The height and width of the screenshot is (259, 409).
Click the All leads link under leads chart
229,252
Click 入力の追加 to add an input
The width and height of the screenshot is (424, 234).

#### CHALLENGE:
Collect every line of the data above that contains the string "Click", matching case exactly.

#### RESPONSE TO THIS TASK:
Click the All leads link under leads chart
Click 入力の追加 to add an input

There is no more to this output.